“We are living, we are dwelling, in a grand and awful time; in an age on ages telling to be living is sublime.” These lines from a familiar hymn were written in the middle of the 19th century.

A dweller of that time would be astonished to see the progress that science has made since then, and how our everyday life has changed as a result. We still haven’t gotten rid of the outmoded social system known as capitalism and the evil it engenders, but the truth of these verses is nowhere more vividly illustrated than by taking a fresh look at the latest results of theoretical physics.

In the latter part of 2003, the Public Broadcasting Service in their NOVA series presented a two-part series on the “Elegant Universe” with Brian Greene. Greene based the series on the 1999 book of the same name.

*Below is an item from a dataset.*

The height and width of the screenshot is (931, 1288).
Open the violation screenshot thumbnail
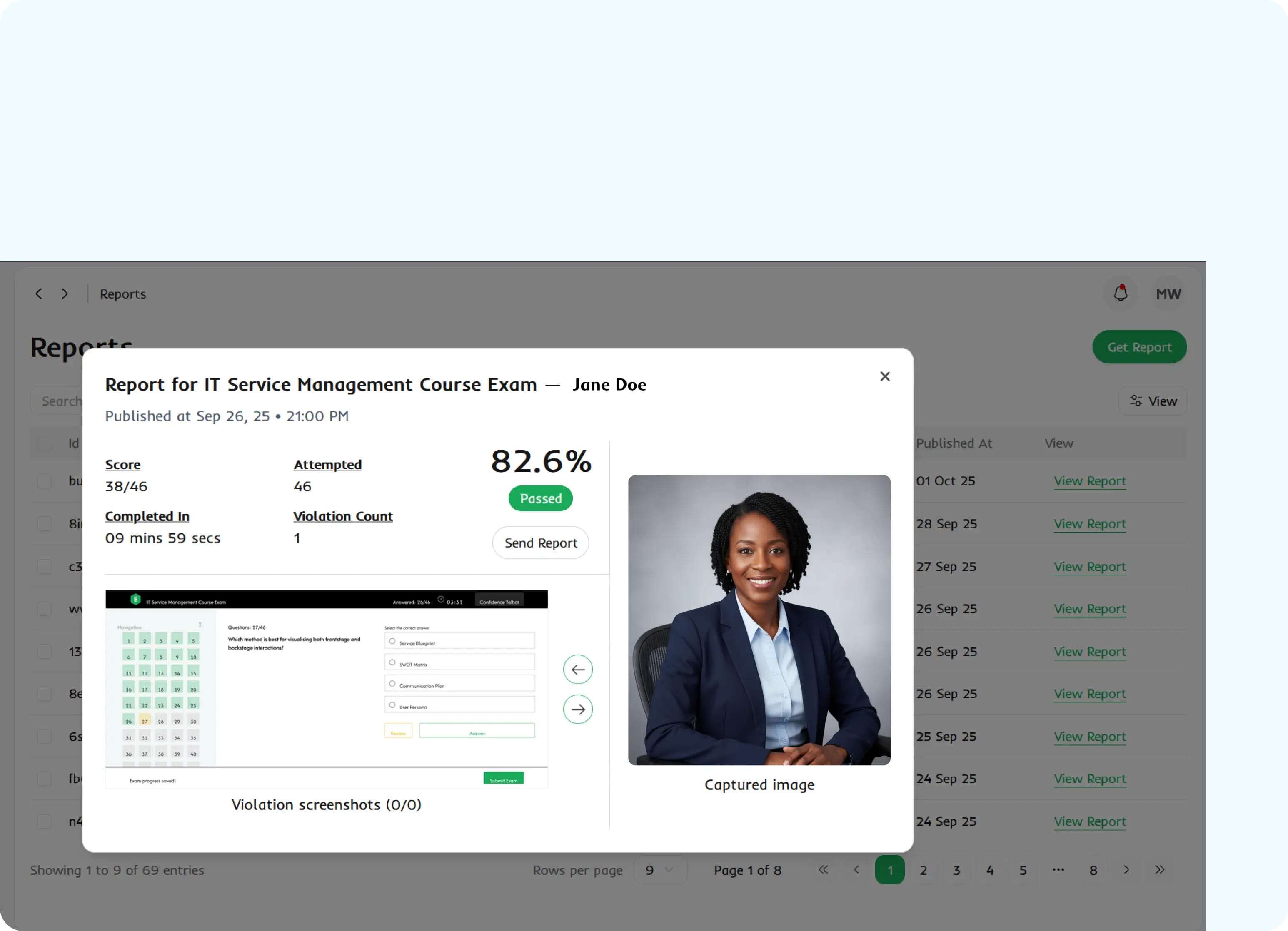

The DVD and the book are available as a package deal. (Call 1-800-255-9424, or use the website www.pbs.org).

The video contains some creative photography and is well worth viewing. The book, although probing much more deeply into scientific matters, is completely non-mathematical and should be accessible to the non-scientist reader.

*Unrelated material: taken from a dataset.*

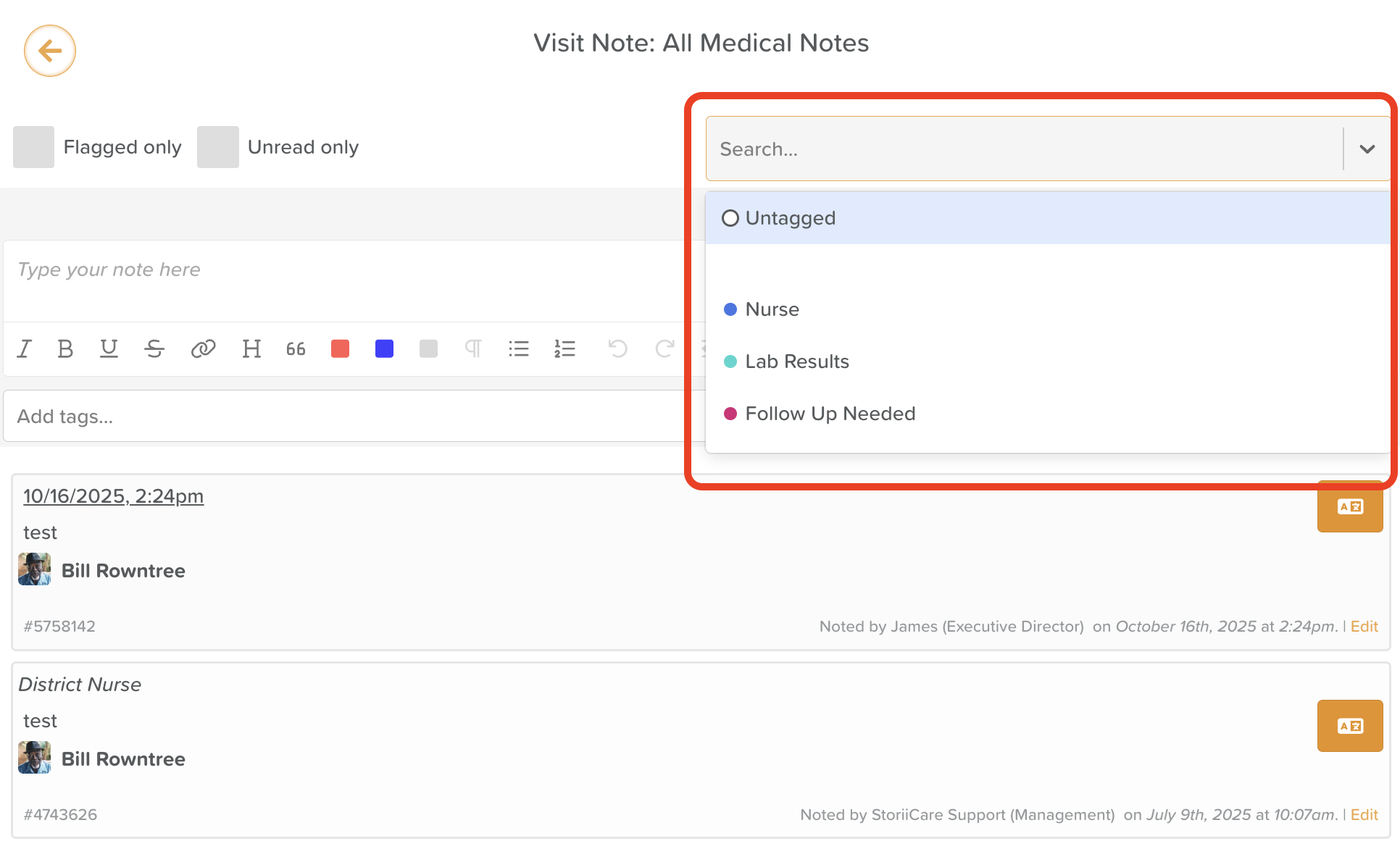Insert a bulleted list
1400x849 pixels.
click(519, 349)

Now, in early 2004, Greene has published another book, “The Fabric of the Cosmos: Space, Time, and the Texture of Reality.” It is not simply a repetition of the first book; it contains many new insights, and both books are well worth reading.

Basically, what both books and the video are about is a popular exposition of theories of matter and the universe at the forefront of contemporary physics. More specifically, the first parts of both books (and the video) are devoted to the revolutionary ideas of quantum mechanics and of the theories of special and general relativity.

Other theories much more recent (and which are based on recent discoveries in particle physics) augment these theories, which date back to the early part of the last century. The combination of all of these made it possible to develop a much more speculative theory, called superstring theory or M-theory, which possibly can combine the general theory of relativity with quantum mechanics and thus be a TOE (Theory of Everything). At least, that’s what Greene says.

If science teaches us anything, it is that each successful new theory, besides giving us new insights into nature’s truths, always raises new questions. These questions, which may not be apparent at first, lead to new research and new theories that reveal the limits of validity of the older theories. Thus science advances in building the edifice of knowledge. But it is a never-ending quest.

Today, no one knows for sure if M-theory is correct, because as yet there are no experimental tests of its consequences. But it presents a breathtaking vision of what string theory may eventually answer regarding questions which have troubled mankind since time immemorial: How did the universe originate? Are there parallel universes? Are time travel and teleportation possible? (The reader who is looking for an explanation of “teleportation” should think of the “Beam me up, Scotty” machine from television’s “Star Trek.”)

A word of warning: certain chapters of either book make for more difficult reading than others, and non-physicists should start with the video first, as a general introduction to the themes of the books (to avoid getting bogged down in any of the chapters).